The Bombay High Court on August 2, 2019, in the case of Mahesh Mehervan Havewalla v. The State of Maharashtra has refused to accept the prosecution’s stand that the petitioner had indulged in forgery and cheating by using an old number plate on an unregistered vehicle he was driving. The court held that it was an offence under the Motor Vehicles Act, 1988.
The Bench comprising of Justices Ranjit More and Bharati H. Dangre was hearing a criminal writ petition filed by the petitioner being aggrieved by a criminal case registered against him based on an FIR lodged by traffic constable Abasahib Mohite.
Mohite had caught petitioner on February 7, 2019, driving a Nissan Sunny car with an old number plate. Petitioner admitted that he had procured the car from the Customs Department and it was not registered but he was using the registration number of his old car.
Based on this, offences punishable under Section 420 and 465 of the Indian Penal Code, 1860, were invoked and, after investigation, charge-sheet was filed before the Court of Judicial Magistrate, First Class, Thane, pursuant to which criminal case was registered.
APP for the state Dr. F.R. Shaikh submitted before the court that since the petitioner without obtaining registration of the vehicle had forged the number plate and used the same as if the new car is registered, the said provisions under cheating and forgery were invoked.
Referring to the Motor Vehicles Act, 1988, he submitted that every vehicle requires registration in terms of Section 39 of the said enactment and no person shall drive any motor vehicle in any public place or in any other place unless the vehicle is registered in accordance with Chapter IV and the registration is obtained.
The petitioner has admitted that he has not registered his vehicle and not only that he had to put to use the number plate of his old car and indulged himself in forgery as contemplated under Section 463 of the IPC and, therefore, he has rightly been charged under Section 465 of the IPC, Dr. Shaikh said.

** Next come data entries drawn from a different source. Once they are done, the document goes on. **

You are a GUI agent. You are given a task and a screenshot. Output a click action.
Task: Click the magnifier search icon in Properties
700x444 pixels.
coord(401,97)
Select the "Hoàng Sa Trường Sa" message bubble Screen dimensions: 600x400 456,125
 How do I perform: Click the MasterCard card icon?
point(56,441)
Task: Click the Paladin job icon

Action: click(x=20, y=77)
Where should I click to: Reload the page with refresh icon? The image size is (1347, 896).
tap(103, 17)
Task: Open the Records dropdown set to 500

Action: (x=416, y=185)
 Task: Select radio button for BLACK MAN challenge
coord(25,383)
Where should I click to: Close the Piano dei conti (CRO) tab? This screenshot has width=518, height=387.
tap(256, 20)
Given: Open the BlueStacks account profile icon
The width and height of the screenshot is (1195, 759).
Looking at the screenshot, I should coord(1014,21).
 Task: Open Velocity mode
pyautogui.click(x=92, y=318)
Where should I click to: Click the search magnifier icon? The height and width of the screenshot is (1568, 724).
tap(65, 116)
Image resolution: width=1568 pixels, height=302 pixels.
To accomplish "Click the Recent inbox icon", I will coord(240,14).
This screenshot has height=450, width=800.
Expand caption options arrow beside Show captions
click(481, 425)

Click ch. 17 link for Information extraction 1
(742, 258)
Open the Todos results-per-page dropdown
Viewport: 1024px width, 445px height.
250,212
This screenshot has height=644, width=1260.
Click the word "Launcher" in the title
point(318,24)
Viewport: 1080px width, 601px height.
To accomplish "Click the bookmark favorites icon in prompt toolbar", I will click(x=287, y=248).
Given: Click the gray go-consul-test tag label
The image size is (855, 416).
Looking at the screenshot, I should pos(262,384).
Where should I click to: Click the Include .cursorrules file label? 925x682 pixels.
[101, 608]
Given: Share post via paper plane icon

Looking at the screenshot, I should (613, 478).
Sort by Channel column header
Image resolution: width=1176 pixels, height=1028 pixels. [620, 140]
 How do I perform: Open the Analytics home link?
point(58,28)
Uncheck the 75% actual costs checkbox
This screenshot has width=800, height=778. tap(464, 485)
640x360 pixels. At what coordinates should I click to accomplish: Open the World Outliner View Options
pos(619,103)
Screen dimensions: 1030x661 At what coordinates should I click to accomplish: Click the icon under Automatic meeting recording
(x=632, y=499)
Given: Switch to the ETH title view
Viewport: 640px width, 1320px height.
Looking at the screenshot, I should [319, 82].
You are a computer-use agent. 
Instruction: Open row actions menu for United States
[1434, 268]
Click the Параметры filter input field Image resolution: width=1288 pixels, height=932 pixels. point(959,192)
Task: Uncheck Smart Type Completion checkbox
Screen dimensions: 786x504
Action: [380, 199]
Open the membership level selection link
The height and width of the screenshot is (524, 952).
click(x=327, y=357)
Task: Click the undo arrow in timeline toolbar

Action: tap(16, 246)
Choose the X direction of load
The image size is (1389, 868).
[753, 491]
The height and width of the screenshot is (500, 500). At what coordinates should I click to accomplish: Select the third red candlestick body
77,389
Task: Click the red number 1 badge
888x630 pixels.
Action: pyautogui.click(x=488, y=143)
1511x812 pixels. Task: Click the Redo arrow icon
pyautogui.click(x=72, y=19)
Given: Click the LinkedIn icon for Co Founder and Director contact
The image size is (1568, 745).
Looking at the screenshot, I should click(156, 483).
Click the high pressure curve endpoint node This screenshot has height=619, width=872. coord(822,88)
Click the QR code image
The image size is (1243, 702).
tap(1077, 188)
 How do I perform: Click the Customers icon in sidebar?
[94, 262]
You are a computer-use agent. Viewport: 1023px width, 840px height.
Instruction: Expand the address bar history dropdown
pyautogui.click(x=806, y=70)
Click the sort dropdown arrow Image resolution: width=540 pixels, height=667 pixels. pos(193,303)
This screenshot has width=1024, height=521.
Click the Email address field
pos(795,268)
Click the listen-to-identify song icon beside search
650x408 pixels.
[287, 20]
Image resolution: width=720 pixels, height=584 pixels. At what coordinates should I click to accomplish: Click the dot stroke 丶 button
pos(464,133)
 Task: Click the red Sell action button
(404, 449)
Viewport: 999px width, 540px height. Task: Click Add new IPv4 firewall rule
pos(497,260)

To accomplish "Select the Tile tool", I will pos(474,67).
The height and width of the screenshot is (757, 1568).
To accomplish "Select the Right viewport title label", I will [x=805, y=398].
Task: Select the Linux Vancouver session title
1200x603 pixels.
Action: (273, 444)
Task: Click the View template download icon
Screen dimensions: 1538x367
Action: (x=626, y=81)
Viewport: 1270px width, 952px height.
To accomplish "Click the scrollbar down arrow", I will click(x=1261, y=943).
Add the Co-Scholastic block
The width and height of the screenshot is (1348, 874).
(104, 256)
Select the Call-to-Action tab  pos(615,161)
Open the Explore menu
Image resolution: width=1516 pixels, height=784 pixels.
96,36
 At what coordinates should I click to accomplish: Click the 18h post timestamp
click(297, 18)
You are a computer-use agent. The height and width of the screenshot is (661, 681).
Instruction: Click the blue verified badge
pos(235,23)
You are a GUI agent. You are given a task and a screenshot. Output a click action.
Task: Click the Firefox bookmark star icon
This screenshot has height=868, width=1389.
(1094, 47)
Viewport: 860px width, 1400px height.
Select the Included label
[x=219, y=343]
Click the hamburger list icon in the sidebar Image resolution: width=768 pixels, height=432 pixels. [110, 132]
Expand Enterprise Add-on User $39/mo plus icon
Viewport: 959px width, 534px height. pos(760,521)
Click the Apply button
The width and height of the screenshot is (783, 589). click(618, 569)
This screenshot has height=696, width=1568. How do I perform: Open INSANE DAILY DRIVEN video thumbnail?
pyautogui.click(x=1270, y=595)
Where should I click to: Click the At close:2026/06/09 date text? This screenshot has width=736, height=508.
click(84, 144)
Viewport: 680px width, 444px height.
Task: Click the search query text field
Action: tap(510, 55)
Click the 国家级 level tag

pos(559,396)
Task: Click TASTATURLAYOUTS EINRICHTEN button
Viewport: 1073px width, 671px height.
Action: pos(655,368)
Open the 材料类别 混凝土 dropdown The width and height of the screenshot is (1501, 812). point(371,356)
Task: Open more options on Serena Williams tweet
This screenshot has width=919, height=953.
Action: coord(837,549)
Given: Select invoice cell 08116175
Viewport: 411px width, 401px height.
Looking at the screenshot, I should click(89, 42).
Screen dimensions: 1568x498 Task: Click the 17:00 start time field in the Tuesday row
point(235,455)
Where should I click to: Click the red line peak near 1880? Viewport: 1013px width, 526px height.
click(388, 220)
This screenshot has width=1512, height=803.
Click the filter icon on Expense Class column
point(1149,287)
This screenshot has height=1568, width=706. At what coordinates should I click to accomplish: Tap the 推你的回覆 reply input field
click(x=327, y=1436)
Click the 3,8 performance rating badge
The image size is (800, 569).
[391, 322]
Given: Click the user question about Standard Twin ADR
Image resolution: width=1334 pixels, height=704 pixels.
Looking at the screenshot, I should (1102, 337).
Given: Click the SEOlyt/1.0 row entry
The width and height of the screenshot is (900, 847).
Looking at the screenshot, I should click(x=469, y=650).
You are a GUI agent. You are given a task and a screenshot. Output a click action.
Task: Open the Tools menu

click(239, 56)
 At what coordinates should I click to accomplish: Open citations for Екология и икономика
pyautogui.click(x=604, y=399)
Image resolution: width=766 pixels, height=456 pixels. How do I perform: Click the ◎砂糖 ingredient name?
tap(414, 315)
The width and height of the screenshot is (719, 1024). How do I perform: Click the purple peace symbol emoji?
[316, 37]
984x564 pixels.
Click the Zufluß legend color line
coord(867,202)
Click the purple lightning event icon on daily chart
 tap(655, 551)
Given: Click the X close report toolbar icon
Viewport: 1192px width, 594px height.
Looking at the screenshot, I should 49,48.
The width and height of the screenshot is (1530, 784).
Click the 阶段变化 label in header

After hearing both the parties, the Bench observed: “Running a vehicle in public place without registration is an offence under the purview of the Motor Vehicle Act and, in particular, Section 192 of the said Act which makes an act of using the vehicle without registration punishable with a fine which may extend to Rs.5,000. However, we are not ready to accept the contention of Dr. Shaikh that the petitioner had indulged himself into an act of forgery since the definition of forgery as contained in Section 463 of the IPC makes abundantly clear that basic elements of forgery are making of a false document and such making should be with an intention as specified in Section 463 of the IPC to cause damage or injury to the public or to any person or to support any claim or title, or cause any person to part with property or, or to enter into any express or implied contract, or for commission of fraud.”
The court explained that it was not the case of the prosecution that the number plate of the registration was fake or made fictitiously or that it was not in existence. On the other hand, the petitioner had already obtained the registration number in respect of his other car by following the procedure prescribed under the Motor Vehicle Act and in terms of Section 192 of the Motor Vehicles Act, for running a vehicle without registration, the petitioner may be levied a penalty.
“Similarly, the act of cheating with which the petitioner is charged, also not made out against the petitioner since the acts do not fall and satisfy the ingredients of either of these sections,” the court noted.
Thus, the court quashed and set aside the criminal case registered against the petitioner and granted the police authorities liberty to proceed against him under Section 192 of the Motor Vehicles Act. The court also directed the petitioner to register his vehicle before running it on the road.